Si Du Bellay utilise la mythologie pour faire l'éloge de la femme aimée (en poète humaniste), il donne en même temps à son
sonnet une dimension plus familière et plus personnelle en variant les tonalités. L'image de la Nymphe est différée (le mot
« Nymphe » n'apparaît qu'au vers 11 alors qu'elle est annoncée depuis deux vers) : effet de suspension dramatique, d'attente ->
procédé de dramatisation -> il y a bien mise en scène de l'apparition de la femme aimée.
- Métaphore : la femme aimée est d'abord désignée par « étoile vive » vers 9 : cette comparaison fait écho au vers 2 : les étoiles
illuminent la nuit comme la femme aimée illumine la vie du poète. « troupeau d'étoiles vagabondes » / « un e étoile vive » -> elle
apparaît singulière, sa beauté/ lumière est égale à celle d'une multitude d'étoiles, comme si elle rassemblait l'éclat de toutes les
étoiles. Autre métaphore, celle de la « Nymphe » (vers 11) qui sort du fleuve -> sorte de nouvelle Aphrodite (d'ailleurs les
nymphes sont les compagnes d'Aphrodite-> cette femme représente l'amour, la beauté.
- Allitérations en [v] et [i] + « étoile vive » (vers 9) et « en riant » (vers 11) = vitalité, elle s'impose comme une radieuse évidence,
sur fond de paysage fluvial, le fleuve aimé du poète. C'est une Aphrodite angevine (il adapte/transpose la mythologie antique).
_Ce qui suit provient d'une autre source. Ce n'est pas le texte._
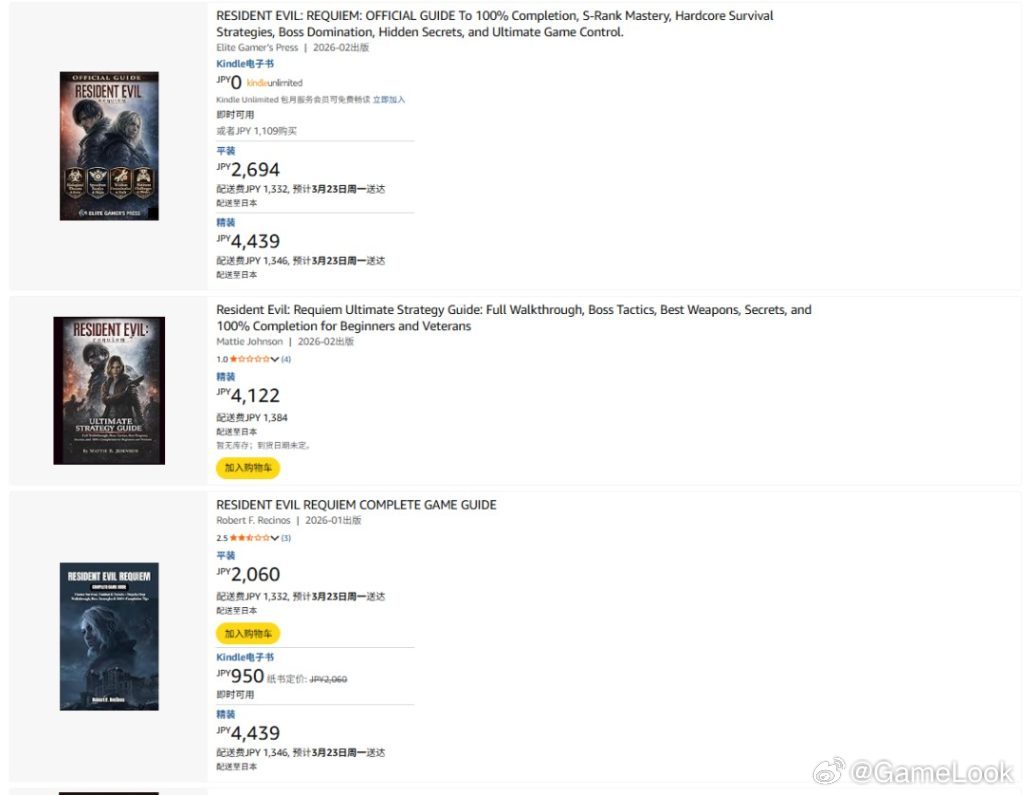Select Kindle电子书 format priced at JPY 950
This screenshot has width=1024, height=795.
245,657
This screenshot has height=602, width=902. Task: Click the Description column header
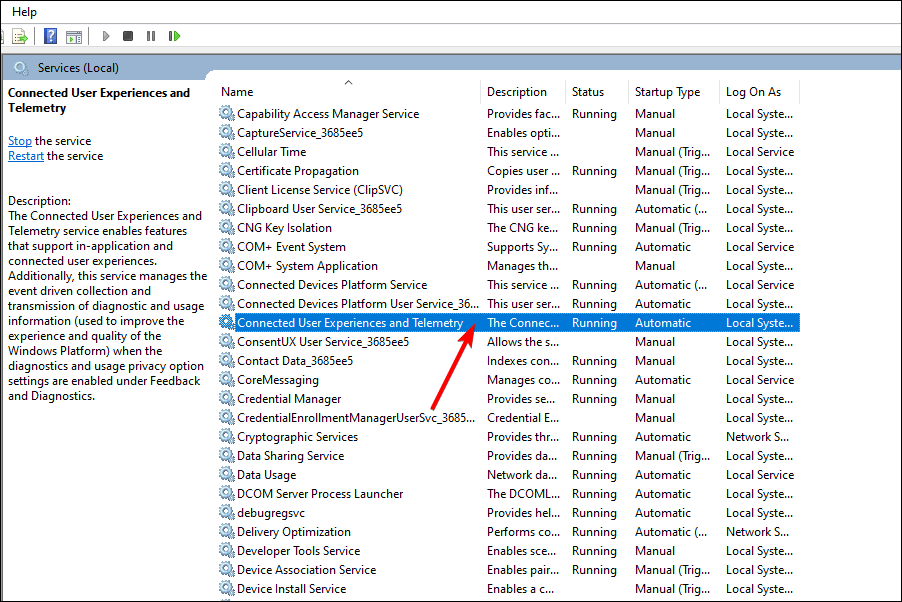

- Couleurs du paysage : vert de l'eau et de l'herbe de la rive, l'éclat de l'étoile vive.

- La pointe du poème : dernier tercet :
Beauté du jour supplanté par la beauté de la nymphe/ femme aimée du poète
- Nouvelle rupture avec le premier tercet : « Alors » de valeur chronologique et logique + présent de narration (effet
d'actualisation) et présent progressif (« colore » vers 13 et « voyant » vers 12). Le troisième tableau se modifie, se magnifie en un
quatrième tableau encore plus marquant.
- La Nymphe est désormais comparée par le biais d'une métaphore à une « nouvelle Aurore » (vers 12), comme si sa beauté
éblouissante (vers 9) surpassait celle de « l'Aube » déjà présente. L'arrivée de la Nymphe annonce la victoire de l'Occident sur
l'Orient, la victoire de la Nymphe/Nouvelle Aurore sur l'Aube, avec la double transfiguration du ciel et du poète.
- Sonorités : allitérations en [v]x3, [r]x6, et en dentales [t, d]x3 -> consonnes assez vigoureuses -> choc de l'apparition. Répétitions
de [v] et de [i] -> vie, vitalité, vivacité de la Nymphe. Assonances en [o], [ô] et [ou] -> étonnement, ébahissement.
- Vers 13-14 : au lieu du traditionnel Occident / Orient on a Angevin / Orient, comme si cette petite région représentait tout
l'Occident car la femme aimée s'y trouve. Mais nous verrons aussi que ce terme « l'Angevin » peut définir le poète.
- Couleurs du paysage : le rouge du ciel qui s'empourpre (enjambement du vers 13 à 14 : amplification rythmique qui met en
valeur la pointe tout en traduisant la double contamination de l'Orient et de l'Occident, qui deviennent rouges) de honte et de
jalousie l'emporte sur l'atmosphère bucolique du tercet précédent. A moins que ce ne soit le poète qui rougisse, et sa rougeur fait
écho à celle du ciel.
- On abandonne la première personne du premier tercet pour la troisième personne : le poète se désigne lui-même par « l'Angevin »
(vers 14) -> mise à distance, recul, comme s'il se regardait rougir de loin avec un brin d'humour et d'ambiguïté -> rougissement de
gêne/ pudeur, de plaisir ou peut-être même de désir.

Conclusion
Dans ce poème chaque strophe constitue une unité de sens : un personnage principal, un paysage, une couleur dominante, et une
action. Les trois premières strophes préparent la pointe (« tout le sonnet est tendu vers sa chute » de Théodore de Banville dans
son Traité sur le sonnet) : victoire de la belle sur le jour. Le poète a choisi de faire place à sa culture personnelle. Il choisit
d'évoquer l'antiquité pour s'inscrire avec les poètes de la Pléiade dans ce retour de l'antiquité qui marque l'humanisme.